**Exercise**
Among the records that follow, set down only the lines from the one containing "Task: Open the 适应症 filter dropdown arrow" to the one containing "The width and height of the screenshot is (594, 889).", both included, exactly.

**Extracted entries**
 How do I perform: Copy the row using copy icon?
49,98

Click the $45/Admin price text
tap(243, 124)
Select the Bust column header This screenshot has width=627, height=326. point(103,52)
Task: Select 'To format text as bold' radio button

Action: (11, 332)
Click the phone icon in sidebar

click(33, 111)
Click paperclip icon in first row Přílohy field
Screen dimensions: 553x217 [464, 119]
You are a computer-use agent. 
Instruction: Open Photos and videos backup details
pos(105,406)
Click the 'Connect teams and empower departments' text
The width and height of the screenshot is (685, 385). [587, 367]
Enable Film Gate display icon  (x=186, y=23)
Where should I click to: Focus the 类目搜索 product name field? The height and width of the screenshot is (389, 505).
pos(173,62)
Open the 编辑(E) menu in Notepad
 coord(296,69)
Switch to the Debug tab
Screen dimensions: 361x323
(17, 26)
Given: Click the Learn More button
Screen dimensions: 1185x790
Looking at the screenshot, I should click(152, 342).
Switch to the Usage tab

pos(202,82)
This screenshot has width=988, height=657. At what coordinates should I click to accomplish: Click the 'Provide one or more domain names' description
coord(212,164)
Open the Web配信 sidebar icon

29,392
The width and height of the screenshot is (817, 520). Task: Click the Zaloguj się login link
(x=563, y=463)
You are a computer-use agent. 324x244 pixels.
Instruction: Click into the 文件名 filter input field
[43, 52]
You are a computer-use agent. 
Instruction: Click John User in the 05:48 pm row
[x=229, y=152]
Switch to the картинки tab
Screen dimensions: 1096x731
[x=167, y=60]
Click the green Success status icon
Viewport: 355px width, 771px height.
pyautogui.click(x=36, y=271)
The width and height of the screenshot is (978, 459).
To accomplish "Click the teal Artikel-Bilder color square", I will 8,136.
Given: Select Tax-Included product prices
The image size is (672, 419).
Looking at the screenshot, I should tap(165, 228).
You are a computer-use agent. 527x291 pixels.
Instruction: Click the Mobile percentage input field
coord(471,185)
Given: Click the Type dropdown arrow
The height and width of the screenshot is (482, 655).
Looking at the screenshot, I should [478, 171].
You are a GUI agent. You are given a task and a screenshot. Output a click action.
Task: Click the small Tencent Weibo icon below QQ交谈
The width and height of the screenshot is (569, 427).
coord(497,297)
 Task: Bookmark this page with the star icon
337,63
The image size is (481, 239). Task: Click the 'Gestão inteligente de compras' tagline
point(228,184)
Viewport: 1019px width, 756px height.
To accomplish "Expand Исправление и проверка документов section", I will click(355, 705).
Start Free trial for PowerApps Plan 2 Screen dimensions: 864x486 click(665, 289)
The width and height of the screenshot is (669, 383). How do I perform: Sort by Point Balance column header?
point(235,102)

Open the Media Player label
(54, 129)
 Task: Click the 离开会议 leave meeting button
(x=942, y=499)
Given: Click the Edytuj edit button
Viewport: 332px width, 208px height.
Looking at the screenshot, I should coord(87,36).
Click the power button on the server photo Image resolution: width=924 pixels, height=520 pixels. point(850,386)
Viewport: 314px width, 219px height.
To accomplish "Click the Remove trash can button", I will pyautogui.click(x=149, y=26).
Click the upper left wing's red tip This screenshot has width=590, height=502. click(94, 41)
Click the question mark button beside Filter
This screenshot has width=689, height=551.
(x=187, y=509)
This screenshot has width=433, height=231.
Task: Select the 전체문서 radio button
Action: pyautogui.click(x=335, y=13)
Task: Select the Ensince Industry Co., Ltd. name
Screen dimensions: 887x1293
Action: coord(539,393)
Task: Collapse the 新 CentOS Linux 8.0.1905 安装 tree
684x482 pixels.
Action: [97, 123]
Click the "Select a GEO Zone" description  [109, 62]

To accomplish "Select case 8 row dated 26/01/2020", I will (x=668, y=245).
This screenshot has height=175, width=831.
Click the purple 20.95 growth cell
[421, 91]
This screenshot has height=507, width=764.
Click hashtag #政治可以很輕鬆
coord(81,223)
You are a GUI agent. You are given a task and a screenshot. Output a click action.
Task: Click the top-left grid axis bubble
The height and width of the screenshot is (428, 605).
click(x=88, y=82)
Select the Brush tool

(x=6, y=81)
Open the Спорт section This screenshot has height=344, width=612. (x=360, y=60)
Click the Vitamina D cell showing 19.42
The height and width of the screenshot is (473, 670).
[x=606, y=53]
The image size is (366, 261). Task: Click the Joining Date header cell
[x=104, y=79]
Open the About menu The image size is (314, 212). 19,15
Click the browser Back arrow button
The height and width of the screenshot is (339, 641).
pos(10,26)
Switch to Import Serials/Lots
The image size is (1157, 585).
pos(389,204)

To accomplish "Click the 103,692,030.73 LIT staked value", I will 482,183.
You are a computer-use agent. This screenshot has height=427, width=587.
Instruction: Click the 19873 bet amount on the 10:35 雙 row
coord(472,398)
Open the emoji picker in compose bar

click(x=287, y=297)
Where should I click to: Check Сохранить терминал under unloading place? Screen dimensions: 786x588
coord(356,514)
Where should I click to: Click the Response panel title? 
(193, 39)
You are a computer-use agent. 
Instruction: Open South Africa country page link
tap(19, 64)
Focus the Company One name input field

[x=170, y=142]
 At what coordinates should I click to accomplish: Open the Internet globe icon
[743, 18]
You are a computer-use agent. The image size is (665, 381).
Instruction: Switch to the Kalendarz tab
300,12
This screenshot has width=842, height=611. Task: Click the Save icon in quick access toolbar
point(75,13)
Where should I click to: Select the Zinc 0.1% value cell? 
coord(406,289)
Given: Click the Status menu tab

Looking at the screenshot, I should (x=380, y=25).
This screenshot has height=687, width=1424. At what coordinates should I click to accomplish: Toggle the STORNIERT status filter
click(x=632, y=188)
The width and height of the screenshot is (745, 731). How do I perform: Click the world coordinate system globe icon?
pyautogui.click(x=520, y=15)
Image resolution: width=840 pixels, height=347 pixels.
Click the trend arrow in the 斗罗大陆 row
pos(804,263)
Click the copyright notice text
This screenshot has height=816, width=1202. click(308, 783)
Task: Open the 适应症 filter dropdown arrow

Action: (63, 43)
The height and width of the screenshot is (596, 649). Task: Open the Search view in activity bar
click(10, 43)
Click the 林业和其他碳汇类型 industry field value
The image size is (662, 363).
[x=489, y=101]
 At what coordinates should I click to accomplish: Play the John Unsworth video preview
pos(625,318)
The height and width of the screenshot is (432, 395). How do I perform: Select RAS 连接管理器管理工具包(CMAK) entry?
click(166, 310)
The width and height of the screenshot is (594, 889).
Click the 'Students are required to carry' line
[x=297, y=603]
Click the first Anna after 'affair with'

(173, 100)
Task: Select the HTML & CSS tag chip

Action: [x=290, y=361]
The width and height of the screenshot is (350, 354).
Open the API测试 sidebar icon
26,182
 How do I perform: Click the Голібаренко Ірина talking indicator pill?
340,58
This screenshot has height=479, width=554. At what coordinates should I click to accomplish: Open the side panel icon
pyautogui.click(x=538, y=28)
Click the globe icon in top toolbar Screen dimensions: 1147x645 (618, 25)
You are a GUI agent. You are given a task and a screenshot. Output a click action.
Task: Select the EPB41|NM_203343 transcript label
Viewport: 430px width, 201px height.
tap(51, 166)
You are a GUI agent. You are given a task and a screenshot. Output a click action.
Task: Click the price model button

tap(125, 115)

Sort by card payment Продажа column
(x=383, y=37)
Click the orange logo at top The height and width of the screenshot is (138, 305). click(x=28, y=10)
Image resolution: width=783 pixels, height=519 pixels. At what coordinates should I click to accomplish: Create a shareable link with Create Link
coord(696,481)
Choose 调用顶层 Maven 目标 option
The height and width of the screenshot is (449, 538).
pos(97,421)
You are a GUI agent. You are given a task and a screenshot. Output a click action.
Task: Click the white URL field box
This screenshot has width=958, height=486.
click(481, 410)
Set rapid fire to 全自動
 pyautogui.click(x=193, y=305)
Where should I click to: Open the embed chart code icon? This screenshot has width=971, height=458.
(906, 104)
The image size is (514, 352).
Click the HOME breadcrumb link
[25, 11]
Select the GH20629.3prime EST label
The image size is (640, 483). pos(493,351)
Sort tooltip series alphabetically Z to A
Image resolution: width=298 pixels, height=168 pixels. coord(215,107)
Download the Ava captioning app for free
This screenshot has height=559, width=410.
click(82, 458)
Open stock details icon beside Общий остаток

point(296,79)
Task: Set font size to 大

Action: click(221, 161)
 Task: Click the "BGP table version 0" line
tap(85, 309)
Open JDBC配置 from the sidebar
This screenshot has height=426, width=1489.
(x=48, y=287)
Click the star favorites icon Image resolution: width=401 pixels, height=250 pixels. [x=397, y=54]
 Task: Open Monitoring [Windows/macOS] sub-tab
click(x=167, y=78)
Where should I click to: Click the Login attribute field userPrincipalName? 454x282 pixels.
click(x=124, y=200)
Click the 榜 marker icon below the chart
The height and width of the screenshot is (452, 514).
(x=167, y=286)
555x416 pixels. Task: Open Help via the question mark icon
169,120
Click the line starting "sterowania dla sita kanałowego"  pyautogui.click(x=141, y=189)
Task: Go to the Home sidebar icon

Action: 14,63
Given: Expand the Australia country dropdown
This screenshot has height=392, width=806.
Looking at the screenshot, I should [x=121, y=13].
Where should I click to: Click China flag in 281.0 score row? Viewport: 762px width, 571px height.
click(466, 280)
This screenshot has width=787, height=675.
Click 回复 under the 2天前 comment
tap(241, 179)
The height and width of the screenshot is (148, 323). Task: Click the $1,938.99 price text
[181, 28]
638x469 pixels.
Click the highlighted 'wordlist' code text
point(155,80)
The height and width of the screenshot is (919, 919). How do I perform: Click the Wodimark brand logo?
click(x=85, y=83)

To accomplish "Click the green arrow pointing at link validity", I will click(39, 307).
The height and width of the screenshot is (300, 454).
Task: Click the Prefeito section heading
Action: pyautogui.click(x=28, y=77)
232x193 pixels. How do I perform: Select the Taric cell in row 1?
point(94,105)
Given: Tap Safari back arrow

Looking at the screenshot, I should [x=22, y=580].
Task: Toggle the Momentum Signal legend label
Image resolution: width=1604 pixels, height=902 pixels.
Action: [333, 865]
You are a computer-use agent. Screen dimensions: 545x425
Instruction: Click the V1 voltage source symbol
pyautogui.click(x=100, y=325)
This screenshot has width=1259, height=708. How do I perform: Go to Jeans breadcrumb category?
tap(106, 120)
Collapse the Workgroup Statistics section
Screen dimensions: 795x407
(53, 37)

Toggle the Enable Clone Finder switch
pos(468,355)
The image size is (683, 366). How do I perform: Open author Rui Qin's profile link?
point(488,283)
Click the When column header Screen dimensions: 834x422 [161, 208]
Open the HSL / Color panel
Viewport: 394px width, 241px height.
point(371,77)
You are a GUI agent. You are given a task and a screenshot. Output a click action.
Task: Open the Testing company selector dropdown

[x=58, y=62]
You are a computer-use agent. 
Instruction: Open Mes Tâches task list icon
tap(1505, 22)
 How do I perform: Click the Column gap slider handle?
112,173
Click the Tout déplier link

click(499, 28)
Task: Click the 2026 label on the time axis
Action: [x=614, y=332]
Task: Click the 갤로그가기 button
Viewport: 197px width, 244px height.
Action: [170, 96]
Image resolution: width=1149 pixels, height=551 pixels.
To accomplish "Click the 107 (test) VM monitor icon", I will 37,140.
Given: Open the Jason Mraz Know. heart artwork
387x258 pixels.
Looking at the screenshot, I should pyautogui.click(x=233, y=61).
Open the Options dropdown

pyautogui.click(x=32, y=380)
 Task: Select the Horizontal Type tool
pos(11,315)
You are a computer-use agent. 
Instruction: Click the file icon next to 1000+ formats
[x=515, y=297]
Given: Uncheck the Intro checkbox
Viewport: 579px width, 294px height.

**Answer section**
Task: Open the 适应症 filter dropdown arrow

Action: (63, 43)
The height and width of the screenshot is (596, 649). Task: Open the Search view in activity bar
click(10, 43)
Click the 林业和其他碳汇类型 industry field value
The image size is (662, 363).
[x=489, y=101]
 At what coordinates should I click to accomplish: Play the John Unsworth video preview
pos(625,318)
The height and width of the screenshot is (432, 395). How do I perform: Select RAS 连接管理器管理工具包(CMAK) entry?
click(166, 310)
The width and height of the screenshot is (594, 889).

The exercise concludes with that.